Estar con personas demasiado tiempo -sin importar la cantidad- a veces me abruma. 
Mi "demasiado" a veces puede ser poco en realidad. 

Me pregunto el origen de ello y recuerdo crecer en soledad, no en una mala soledad necesariamente, sino en la soledad acompañada de libros, música, lluvia, soles, muñecas y miradas al techo eternas, a veces hasta dormir. Recuerdo despertar siempre muy temprano. Temprano tipo a las 6 a.m. Nadie más estaba despierto a esa hora, sobre todo cuando estaba de vacaciones y me llevaban a pasar un tiempo con mis tíos o tías. A veces salía a la montañita de la casa a consentir a los perros o a los conejos; a veces intentaba entrarme a la casa del árbol aunque supiera que Jose la había dejado con llave; a veces tomaba algún cuento aburrido y lo leía y lo leía sin entender nada, mi mente siempre interrumpida por el hambre o por imágenes que las palabras vistas me hacían fantasear. Aprendí a hacerme el desayuno desde muy pequeña, porque ya incomodaba ir a despertar a alguien, también porque se sentía bien saber prender los fósforos antes que mi hermana. Un huevito frito con chocolisto y pan todos los días. Lo recuerdo y recuerdo la satisfacción de las cosas simples, recuerdo que el tiempo pasaba lento y las noches las dormía profunda. Recuerdo el atardecer entre las rejas de la sala, mi abuelita dormida en el sofá con un periódico o una revista en la mano, y yo despertándome de una siesta después de haber correteado por la casa, caer casi desmayada del cansancio, sentir que pronto llegaría mi mamá como una sorpresa de ángel, siempre con algún chocolate, siempre con una sonrisa en la cara. Tomar aguapanelita con leche, contarle qué hice en el día, dar quejas de mi hermana, decir que el almuerzo estaba riquísimo y que mi Tita era la mejor de las Titas y que mi Goyito era el mejor de los Goyitos porque siempre se sacaba de la pantalla del computador la cabeza para jugar conmigo un ratito. Era feliz. Los días eran naranjas y amarillos. Nada me faltaba y en esa mismísima medida todo me sobraba, no podía pedir más, no habría sabido qué más pedir. 

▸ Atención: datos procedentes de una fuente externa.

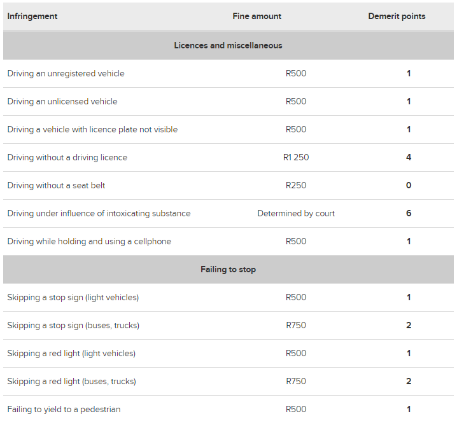Click the Demerit points column header
The height and width of the screenshot is (423, 457).
(x=397, y=16)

La figura de mi papá era intermitente, aún estaba en esa época de la infancia en la que los recuerdos de hace meses pueden parecer de ayer. Los nombres son difíciles de recordar y las caras también, pero por lo general las personas que caen bien la primera vez, vuelven a caer bien la segunda. Mi familia lo era todo para mí, excepto cuando me daban caprichos y convencía a mi hermana de armar rebelión o irnos de casa, siempre con lo indispensable: dos peluches y el vasito de plástico tal vez. Dejar la puerta medio cerrada y escondernos en el jardín hasta que se dieran cuenta de que no estábamos, nos habíamos cansado de la dictadura de la adultez y en señal de rebeldía nos emancipábamos del hogar que nos daba de comer, todo por conseguir una horita más de televisión. 

Miro para atrás y pienso: siempre la escapista, si no lograba manipular, al menos la aventura habrá servido de regocije al ego; siempre independiente, mi soledad la disfruté mientras no supe ni tuve percepción del tiempo; Camila, al fin y al cabo, desde siempre.